Yesterday, J-man found a old Word World Duck.  Without the K.  The letters stick together with magnets to form the duck/word. 


So we were in the living room.  J-man had given me the Duc in frustration because he couldn't get it to stick together properly.  I fixed it, and while I fixed it he started playing with the gun. You know, pulling the trigger to make it do the "pew pew" noises.  When I got Duc fixed, I showed it to him and said "Here's Duc".

He shot at the Duc.  With the gun.

Now, you have to know that J-man hasn't really understood what the gun IS.  It makes noises and shoots foam darts.  But not people, or Duc-s.  And to be totally honest, I am not 100% sure that it was intentional (there is a story here too... just wait).  But that didn't matter, because I made a split decision on my response..

The Duc 'fell from the sky and landed in a dramatic fashion on the floor, breaking apart into D-U-C parts'.

J-man looked surprised.  Intrigued.  I put the Duc pack together (hastily) and made the Duc start to fly. I said "shoot it!!".  He shot again.  And again, and again.  I switched it up, fixing the Duc, giving it to him and taking the gun.  J-man protested (he likes the gun) but then I shot the Duc.  It took him a second or two, but then he had the Duc fall down from the sky in a J-man-like-dramatic fashion, breaking apart into D-U-C parts.

J-man grabbed the gun away from me and while I was trying to reassemble the Duc, pulled the trigger.  So then I fell down in a dramatic fashion, groaning and making "you got me" noises.  Much hilarity ensued.  We did this over and over, Duc and Mommy dying repeatedly dramatic deaths.  I called Daddy up.  Soon, he was also dying in a dramatic fashion on the floor.

*Complete the following*.
1. In the duck story, which letters does the Duc break apart into when it falls?
2. What does the gun shoot in the duck story?
The data has no connection to the duck story.

*Information supplied*.
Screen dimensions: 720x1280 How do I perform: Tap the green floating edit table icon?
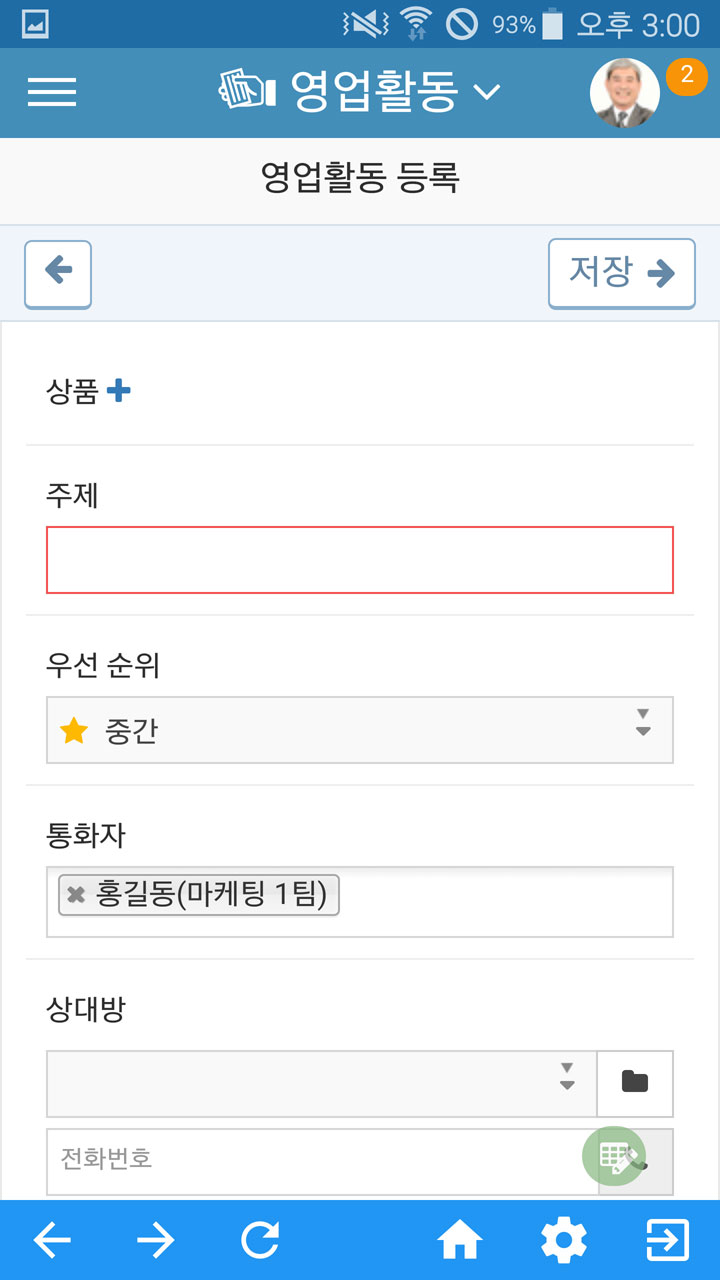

*Results of the tasks*.
1. D, U, and C.

2. Foam darts.